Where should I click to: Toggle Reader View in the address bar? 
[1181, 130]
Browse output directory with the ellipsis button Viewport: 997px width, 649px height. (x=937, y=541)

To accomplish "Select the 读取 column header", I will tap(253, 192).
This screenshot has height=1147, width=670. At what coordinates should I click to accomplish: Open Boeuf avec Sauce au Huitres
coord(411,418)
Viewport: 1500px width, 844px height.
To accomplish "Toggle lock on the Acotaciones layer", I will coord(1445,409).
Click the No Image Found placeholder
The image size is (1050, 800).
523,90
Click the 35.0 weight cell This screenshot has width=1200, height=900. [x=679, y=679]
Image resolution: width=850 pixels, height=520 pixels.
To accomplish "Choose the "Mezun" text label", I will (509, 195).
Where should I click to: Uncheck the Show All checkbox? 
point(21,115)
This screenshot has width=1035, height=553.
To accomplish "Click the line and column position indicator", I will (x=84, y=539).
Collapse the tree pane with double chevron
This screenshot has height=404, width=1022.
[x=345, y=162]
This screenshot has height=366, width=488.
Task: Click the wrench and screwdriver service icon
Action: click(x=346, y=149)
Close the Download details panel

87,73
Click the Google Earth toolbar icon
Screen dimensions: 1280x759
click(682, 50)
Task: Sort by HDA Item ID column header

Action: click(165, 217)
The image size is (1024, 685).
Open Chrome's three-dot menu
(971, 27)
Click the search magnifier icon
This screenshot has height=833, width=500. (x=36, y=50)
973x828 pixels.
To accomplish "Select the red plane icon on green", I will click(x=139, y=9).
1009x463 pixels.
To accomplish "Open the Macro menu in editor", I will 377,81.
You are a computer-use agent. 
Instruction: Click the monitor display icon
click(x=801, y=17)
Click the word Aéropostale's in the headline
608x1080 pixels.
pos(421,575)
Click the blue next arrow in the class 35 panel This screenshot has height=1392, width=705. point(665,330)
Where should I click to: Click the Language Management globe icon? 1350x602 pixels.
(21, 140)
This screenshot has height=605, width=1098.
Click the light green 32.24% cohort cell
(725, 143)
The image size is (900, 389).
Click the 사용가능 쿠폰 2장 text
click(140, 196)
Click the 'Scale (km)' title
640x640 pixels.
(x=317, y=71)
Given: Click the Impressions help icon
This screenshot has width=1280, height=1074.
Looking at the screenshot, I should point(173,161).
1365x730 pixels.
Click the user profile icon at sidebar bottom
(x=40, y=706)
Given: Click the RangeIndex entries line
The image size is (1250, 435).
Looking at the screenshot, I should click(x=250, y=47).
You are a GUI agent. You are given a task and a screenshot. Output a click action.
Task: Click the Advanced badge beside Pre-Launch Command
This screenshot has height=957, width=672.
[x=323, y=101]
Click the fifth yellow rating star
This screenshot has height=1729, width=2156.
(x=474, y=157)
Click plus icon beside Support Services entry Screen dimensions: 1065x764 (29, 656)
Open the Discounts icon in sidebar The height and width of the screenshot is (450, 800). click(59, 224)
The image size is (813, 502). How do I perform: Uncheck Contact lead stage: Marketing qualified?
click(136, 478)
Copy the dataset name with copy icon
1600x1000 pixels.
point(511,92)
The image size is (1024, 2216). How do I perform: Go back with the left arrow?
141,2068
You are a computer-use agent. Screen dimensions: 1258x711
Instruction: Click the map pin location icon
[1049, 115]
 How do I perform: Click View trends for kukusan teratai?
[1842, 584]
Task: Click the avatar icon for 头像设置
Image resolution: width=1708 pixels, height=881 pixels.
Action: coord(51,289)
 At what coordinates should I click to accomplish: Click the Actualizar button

* Assignment *
Show every line from the entries above in which the word "agent" appears.

* Written reply *
You are a computer-use agent. 
You are a GUI agent. You are given a task and a screenshot. Output a click action.
You are a computer-use agent. Screen dimensions: 1258x711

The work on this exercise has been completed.